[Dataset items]
|---|

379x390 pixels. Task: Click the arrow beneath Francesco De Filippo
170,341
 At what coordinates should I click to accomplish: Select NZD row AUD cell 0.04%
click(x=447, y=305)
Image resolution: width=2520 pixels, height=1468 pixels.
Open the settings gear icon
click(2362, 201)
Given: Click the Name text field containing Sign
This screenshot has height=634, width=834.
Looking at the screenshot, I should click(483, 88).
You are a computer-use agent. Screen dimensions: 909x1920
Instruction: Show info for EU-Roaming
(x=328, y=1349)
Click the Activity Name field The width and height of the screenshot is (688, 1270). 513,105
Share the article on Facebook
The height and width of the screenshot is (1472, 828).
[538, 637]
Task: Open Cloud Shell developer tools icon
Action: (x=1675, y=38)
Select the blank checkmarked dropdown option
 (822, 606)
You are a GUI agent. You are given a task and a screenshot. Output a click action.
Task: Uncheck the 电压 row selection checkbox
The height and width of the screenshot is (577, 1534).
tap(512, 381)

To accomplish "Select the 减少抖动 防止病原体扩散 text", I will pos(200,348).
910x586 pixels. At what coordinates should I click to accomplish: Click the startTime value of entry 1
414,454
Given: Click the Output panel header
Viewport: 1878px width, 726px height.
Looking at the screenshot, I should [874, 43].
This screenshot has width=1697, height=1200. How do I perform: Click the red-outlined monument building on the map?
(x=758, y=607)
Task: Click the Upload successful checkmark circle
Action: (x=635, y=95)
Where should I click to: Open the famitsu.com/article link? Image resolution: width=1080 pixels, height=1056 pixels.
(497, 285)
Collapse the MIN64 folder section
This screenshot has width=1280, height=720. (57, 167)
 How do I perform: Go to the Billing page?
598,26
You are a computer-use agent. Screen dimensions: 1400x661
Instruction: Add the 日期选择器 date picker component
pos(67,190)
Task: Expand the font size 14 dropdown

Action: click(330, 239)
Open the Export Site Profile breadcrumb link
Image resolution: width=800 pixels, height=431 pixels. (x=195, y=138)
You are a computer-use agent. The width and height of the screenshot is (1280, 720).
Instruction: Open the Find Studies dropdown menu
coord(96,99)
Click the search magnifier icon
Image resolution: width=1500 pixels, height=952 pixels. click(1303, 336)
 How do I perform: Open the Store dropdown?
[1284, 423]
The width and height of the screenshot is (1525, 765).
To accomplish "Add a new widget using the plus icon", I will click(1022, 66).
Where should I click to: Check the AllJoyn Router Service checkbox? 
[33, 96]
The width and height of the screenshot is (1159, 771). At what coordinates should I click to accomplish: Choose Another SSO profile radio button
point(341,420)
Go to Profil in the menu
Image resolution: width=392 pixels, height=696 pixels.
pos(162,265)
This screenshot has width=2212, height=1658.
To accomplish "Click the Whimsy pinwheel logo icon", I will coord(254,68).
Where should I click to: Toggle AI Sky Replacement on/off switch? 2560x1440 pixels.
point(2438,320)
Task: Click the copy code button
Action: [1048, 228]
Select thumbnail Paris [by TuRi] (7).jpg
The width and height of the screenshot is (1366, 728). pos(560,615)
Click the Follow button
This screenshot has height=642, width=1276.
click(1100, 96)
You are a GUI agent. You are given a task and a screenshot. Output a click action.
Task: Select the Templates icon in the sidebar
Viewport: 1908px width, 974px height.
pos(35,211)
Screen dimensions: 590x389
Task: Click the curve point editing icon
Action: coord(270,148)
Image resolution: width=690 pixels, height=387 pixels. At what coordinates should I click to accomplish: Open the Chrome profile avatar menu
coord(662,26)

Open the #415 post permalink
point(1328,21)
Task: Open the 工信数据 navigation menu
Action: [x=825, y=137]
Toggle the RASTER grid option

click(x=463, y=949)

|---|

* What to do
Reproduce every entry above without a single alteration.

* Solution to this exercise
379x390 pixels. Task: Click the arrow beneath Francesco De Filippo
170,341
 At what coordinates should I click to accomplish: Select NZD row AUD cell 0.04%
click(x=447, y=305)
Image resolution: width=2520 pixels, height=1468 pixels.
Open the settings gear icon
click(2362, 201)
Given: Click the Name text field containing Sign
This screenshot has height=634, width=834.
Looking at the screenshot, I should click(483, 88).
You are a computer-use agent. Screen dimensions: 909x1920
Instruction: Show info for EU-Roaming
(x=328, y=1349)
Click the Activity Name field The width and height of the screenshot is (688, 1270). 513,105
Share the article on Facebook
The height and width of the screenshot is (1472, 828).
[538, 637]
Task: Open Cloud Shell developer tools icon
Action: (x=1675, y=38)
Select the blank checkmarked dropdown option
 (822, 606)
You are a GUI agent. You are given a task and a screenshot. Output a click action.
Task: Uncheck the 电压 row selection checkbox
The height and width of the screenshot is (577, 1534).
tap(512, 381)

To accomplish "Select the 减少抖动 防止病原体扩散 text", I will pos(200,348).
910x586 pixels. At what coordinates should I click to accomplish: Click the startTime value of entry 1
414,454
Given: Click the Output panel header
Viewport: 1878px width, 726px height.
Looking at the screenshot, I should [874, 43].
This screenshot has width=1697, height=1200. How do I perform: Click the red-outlined monument building on the map?
(x=758, y=607)
Task: Click the Upload successful checkmark circle
Action: (x=635, y=95)
Where should I click to: Open the famitsu.com/article link? Image resolution: width=1080 pixels, height=1056 pixels.
(497, 285)
Collapse the MIN64 folder section
This screenshot has width=1280, height=720. (57, 167)
 How do I perform: Go to the Billing page?
598,26
You are a computer-use agent. Screen dimensions: 1400x661
Instruction: Add the 日期选择器 date picker component
pos(67,190)
Task: Expand the font size 14 dropdown

Action: click(330, 239)
Open the Export Site Profile breadcrumb link
Image resolution: width=800 pixels, height=431 pixels. (x=195, y=138)
You are a computer-use agent. The width and height of the screenshot is (1280, 720).
Instruction: Open the Find Studies dropdown menu
coord(96,99)
Click the search magnifier icon
Image resolution: width=1500 pixels, height=952 pixels. click(1303, 336)
 How do I perform: Open the Store dropdown?
[1284, 423]
The width and height of the screenshot is (1525, 765).
To accomplish "Add a new widget using the plus icon", I will click(1022, 66).
Where should I click to: Check the AllJoyn Router Service checkbox? 
[33, 96]
The width and height of the screenshot is (1159, 771). At what coordinates should I click to accomplish: Choose Another SSO profile radio button
point(341,420)
Go to Profil in the menu
Image resolution: width=392 pixels, height=696 pixels.
pos(162,265)
This screenshot has width=2212, height=1658.
To accomplish "Click the Whimsy pinwheel logo icon", I will coord(254,68).
Where should I click to: Toggle AI Sky Replacement on/off switch? 2560x1440 pixels.
point(2438,320)
Task: Click the copy code button
Action: [1048, 228]
Select thumbnail Paris [by TuRi] (7).jpg
The width and height of the screenshot is (1366, 728). pos(560,615)
Click the Follow button
This screenshot has height=642, width=1276.
click(1100, 96)
You are a GUI agent. You are given a task and a screenshot. Output a click action.
Task: Select the Templates icon in the sidebar
Viewport: 1908px width, 974px height.
pos(35,211)
Screen dimensions: 590x389
Task: Click the curve point editing icon
Action: coord(270,148)
Image resolution: width=690 pixels, height=387 pixels. At what coordinates should I click to accomplish: Open the Chrome profile avatar menu
coord(662,26)

Open the #415 post permalink
point(1328,21)
Task: Open the 工信数据 navigation menu
Action: [x=825, y=137]
Toggle the RASTER grid option

click(x=463, y=949)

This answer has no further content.